EXERCISE: Each line below must be transcribed with no word changed.
[Opening EXCERPTED DATA section]
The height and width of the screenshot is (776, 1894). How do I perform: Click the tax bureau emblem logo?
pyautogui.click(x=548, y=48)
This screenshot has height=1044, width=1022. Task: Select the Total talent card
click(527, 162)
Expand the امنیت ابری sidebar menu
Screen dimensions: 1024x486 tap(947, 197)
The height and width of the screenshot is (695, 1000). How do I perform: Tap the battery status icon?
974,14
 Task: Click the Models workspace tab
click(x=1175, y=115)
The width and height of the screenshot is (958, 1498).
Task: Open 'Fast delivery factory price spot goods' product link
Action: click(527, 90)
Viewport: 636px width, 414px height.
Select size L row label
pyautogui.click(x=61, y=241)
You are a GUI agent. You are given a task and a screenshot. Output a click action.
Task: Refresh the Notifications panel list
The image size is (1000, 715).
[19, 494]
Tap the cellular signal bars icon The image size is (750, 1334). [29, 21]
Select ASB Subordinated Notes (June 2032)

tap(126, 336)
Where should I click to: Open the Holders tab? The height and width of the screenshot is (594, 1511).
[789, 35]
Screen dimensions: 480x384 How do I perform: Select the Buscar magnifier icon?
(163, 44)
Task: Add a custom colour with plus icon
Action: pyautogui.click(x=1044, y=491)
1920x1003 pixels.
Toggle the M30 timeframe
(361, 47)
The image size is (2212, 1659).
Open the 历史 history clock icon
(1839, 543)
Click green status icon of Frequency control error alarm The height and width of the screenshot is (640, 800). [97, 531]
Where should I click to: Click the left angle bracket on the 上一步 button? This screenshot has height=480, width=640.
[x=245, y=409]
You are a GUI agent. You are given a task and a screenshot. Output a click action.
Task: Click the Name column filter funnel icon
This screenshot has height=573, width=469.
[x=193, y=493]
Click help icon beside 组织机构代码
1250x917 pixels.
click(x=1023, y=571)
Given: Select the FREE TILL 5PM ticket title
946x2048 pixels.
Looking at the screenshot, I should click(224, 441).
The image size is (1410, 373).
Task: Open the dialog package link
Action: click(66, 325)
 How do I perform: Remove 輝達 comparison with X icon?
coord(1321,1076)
[Closing EXCERPTED DATA section]
PROBLEM SOLUTION:
The height and width of the screenshot is (776, 1894). How do I perform: Click the tax bureau emblem logo?
pyautogui.click(x=548, y=48)
This screenshot has height=1044, width=1022. Task: Select the Total talent card
click(527, 162)
Expand the امنیت ابری sidebar menu
Screen dimensions: 1024x486 tap(947, 197)
The height and width of the screenshot is (695, 1000). How do I perform: Tap the battery status icon?
974,14
 Task: Click the Models workspace tab
click(x=1175, y=115)
The width and height of the screenshot is (958, 1498).
Task: Open 'Fast delivery factory price spot goods' product link
Action: click(527, 90)
Viewport: 636px width, 414px height.
Select size L row label
pyautogui.click(x=61, y=241)
You are a GUI agent. You are given a task and a screenshot. Output a click action.
Task: Refresh the Notifications panel list
The image size is (1000, 715).
[19, 494]
Tap the cellular signal bars icon The image size is (750, 1334). [29, 21]
Select ASB Subordinated Notes (June 2032)

tap(126, 336)
Where should I click to: Open the Holders tab? The height and width of the screenshot is (594, 1511).
[789, 35]
Screen dimensions: 480x384 How do I perform: Select the Buscar magnifier icon?
(163, 44)
Task: Add a custom colour with plus icon
Action: pyautogui.click(x=1044, y=491)
1920x1003 pixels.
Toggle the M30 timeframe
(361, 47)
The image size is (2212, 1659).
Open the 历史 history clock icon
(1839, 543)
Click green status icon of Frequency control error alarm The height and width of the screenshot is (640, 800). [97, 531]
Where should I click to: Click the left angle bracket on the 上一步 button? This screenshot has height=480, width=640.
[x=245, y=409]
You are a GUI agent. You are given a task and a screenshot. Output a click action.
Task: Click the Name column filter funnel icon
This screenshot has height=573, width=469.
[x=193, y=493]
Click help icon beside 组织机构代码
1250x917 pixels.
click(x=1023, y=571)
Given: Select the FREE TILL 5PM ticket title
946x2048 pixels.
Looking at the screenshot, I should click(224, 441).
The image size is (1410, 373).
Task: Open the dialog package link
Action: click(66, 325)
 How do I perform: Remove 輝達 comparison with X icon?
coord(1321,1076)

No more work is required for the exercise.